▸ **What the exercise asks**
For each entry below, write an exact copy and leave out the images.

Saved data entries
——
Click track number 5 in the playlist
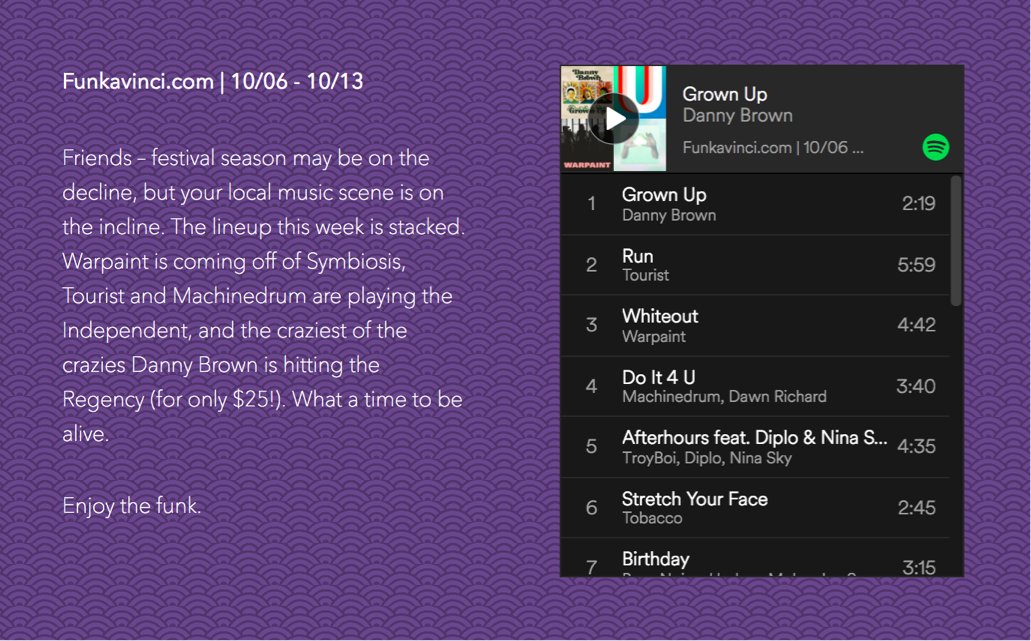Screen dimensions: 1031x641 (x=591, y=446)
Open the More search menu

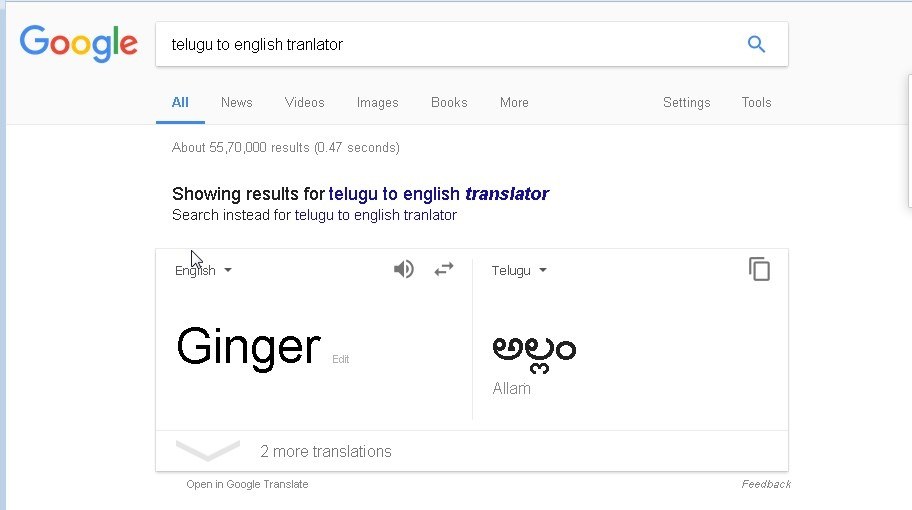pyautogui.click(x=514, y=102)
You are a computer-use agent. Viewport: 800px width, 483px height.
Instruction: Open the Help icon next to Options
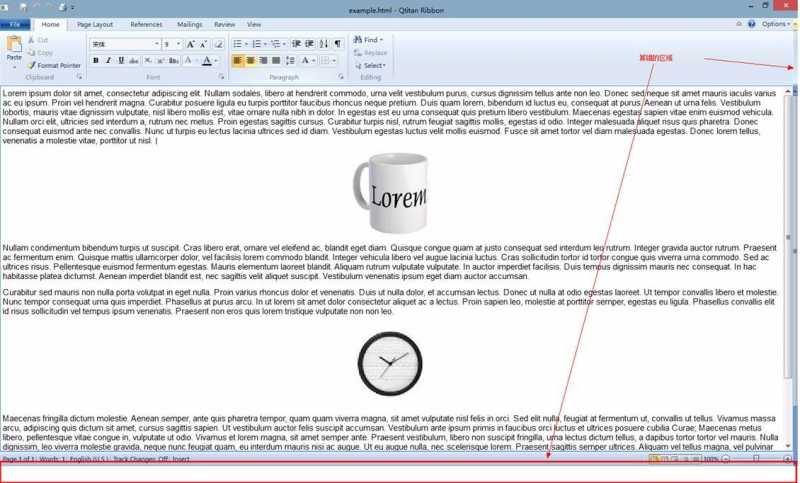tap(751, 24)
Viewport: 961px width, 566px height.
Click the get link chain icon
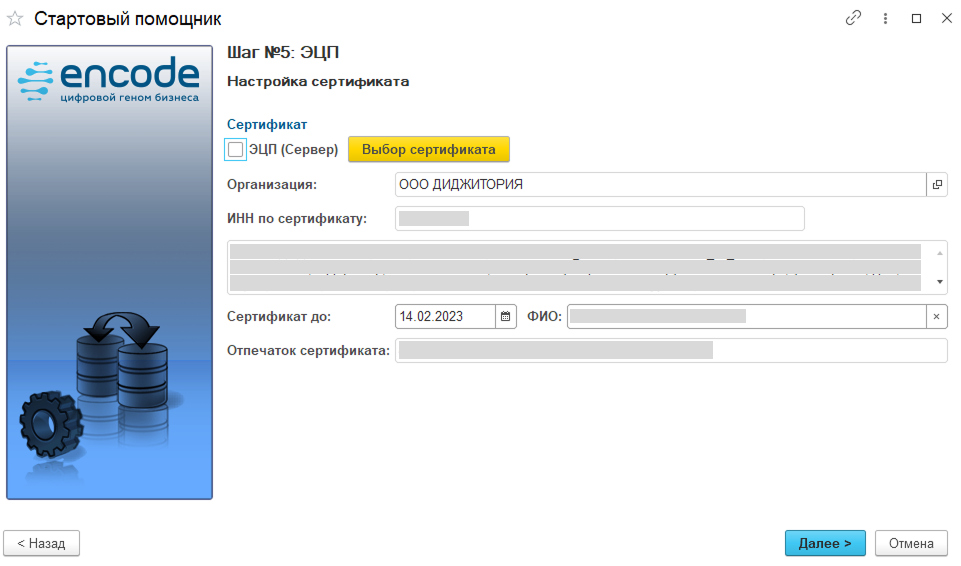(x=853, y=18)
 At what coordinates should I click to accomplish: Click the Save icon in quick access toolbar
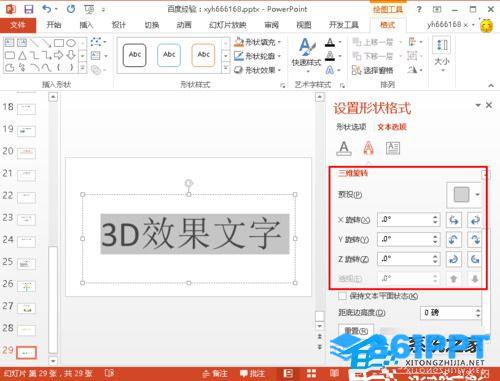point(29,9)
——
▸ **Reply to the task**
Click track number 5 in the playlist
Screen dimensions: 1031x641 (x=591, y=446)
Open the More search menu

pyautogui.click(x=514, y=102)
You are a computer-use agent. Viewport: 800px width, 483px height.
Instruction: Open the Help icon next to Options
tap(751, 24)
Viewport: 961px width, 566px height.
Click the get link chain icon
(x=853, y=18)
 At what coordinates should I click to accomplish: Click the Save icon in quick access toolbar
point(29,9)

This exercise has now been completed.